Sunday 25 August 2019

1939: The first baseball game on TV


We take baseball on TV for granted these days. In fact, I’m watching the Rangers play play Cleveland as I write this post.   For much of the 20th century, baseball was a radio game.   Baseball came in the 1960’s and flourished with the advent of cable TV and other media.
So when did “baseball on TV” start? The answer is 1939:
“On this day in 1939, television station W2XBS in New York City broadcasts a doubleheader between the Brooklyn Dodgers and the Cincinnati Reds from Ebbets Field in Brooklyn. The game, filmed with two cameras, was the first Major League Baseball game ever aired on television.

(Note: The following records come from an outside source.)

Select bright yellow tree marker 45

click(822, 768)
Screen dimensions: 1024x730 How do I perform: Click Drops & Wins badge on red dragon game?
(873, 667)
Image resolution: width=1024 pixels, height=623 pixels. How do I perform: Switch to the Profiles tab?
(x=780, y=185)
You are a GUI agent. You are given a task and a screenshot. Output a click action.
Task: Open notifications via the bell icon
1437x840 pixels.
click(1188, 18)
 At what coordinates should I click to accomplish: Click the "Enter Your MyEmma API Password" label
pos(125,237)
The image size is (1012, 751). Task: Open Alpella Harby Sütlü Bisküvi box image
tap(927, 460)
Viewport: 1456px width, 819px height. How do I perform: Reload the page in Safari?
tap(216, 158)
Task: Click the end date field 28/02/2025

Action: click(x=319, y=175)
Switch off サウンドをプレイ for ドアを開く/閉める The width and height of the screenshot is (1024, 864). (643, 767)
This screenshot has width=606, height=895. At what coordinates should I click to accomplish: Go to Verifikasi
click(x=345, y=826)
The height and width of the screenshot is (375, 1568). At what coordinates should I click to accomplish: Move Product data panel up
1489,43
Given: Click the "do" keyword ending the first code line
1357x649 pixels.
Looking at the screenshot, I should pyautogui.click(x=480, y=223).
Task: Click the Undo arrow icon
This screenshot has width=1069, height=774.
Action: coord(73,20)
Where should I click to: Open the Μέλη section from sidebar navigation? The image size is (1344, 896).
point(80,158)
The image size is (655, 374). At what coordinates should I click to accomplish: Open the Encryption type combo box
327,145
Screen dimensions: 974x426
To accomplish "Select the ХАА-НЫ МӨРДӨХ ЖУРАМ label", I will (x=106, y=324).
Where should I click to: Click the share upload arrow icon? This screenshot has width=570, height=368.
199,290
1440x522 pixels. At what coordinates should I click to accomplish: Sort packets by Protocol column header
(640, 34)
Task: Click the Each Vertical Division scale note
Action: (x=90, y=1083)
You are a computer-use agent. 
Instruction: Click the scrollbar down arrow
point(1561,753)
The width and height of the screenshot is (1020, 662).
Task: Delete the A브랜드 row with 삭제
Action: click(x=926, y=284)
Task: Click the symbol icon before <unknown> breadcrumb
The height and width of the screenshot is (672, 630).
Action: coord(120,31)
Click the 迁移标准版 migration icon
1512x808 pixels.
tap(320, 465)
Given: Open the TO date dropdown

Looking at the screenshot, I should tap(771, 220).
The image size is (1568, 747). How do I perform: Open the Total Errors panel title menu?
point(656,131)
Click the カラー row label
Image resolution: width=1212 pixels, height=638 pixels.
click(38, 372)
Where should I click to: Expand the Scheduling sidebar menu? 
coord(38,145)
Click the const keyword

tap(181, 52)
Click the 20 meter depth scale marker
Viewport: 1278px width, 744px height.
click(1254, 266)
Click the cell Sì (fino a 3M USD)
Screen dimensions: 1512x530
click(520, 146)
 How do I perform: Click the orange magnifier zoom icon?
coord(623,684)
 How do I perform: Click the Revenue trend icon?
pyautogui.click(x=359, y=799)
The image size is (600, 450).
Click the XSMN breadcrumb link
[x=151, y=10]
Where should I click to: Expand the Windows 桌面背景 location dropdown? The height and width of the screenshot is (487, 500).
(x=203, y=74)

W2XBS in Manhattan, a trailblazing television station owned by NBC, was the first to broadcast not just baseball, but college and professional football in 1939 and hockey and basketball in 1940. The station’s first foray into baseball broadcasting came in May 1939 when it aired a game between Columbia and Princeton universities from Baker Field in upper Manhattan–using just one camera that was essentially unable to follow the game as well as the naked eye. Three months later for the major league game, a second camera was added in order to better follow the action on the field. The first was placed by the visitor’s dugout down the third base line; the second camera was in the stands directly behind home plate. Newspapers reported that the ball could be seen leaving the pitcher’s hand on the way to home plate some of the time, a dramatic improvement over the first broadcast at Columbia.
Red Barber, the long-time radio voice of the Dodgers, also called the game for the broadcast. In the first game, Reds ace pitcher Bucky Walters flummoxed the Dodgers, holding them to just two hits in a 5-2 win. The Dodgers got their revenge in the second game with a 6-1 victory. In that second game, Dodger pitcher Hugh Casey snagged his ninth win with help from first baseman Dolf Camilli, who hit a two-run game-winning home run, his 22nd of the year, in the second inning.
The game was broadcast from New York City’s Empire State Building, completed just eight years earlier, and could be seen in homes up to 50 miles away.”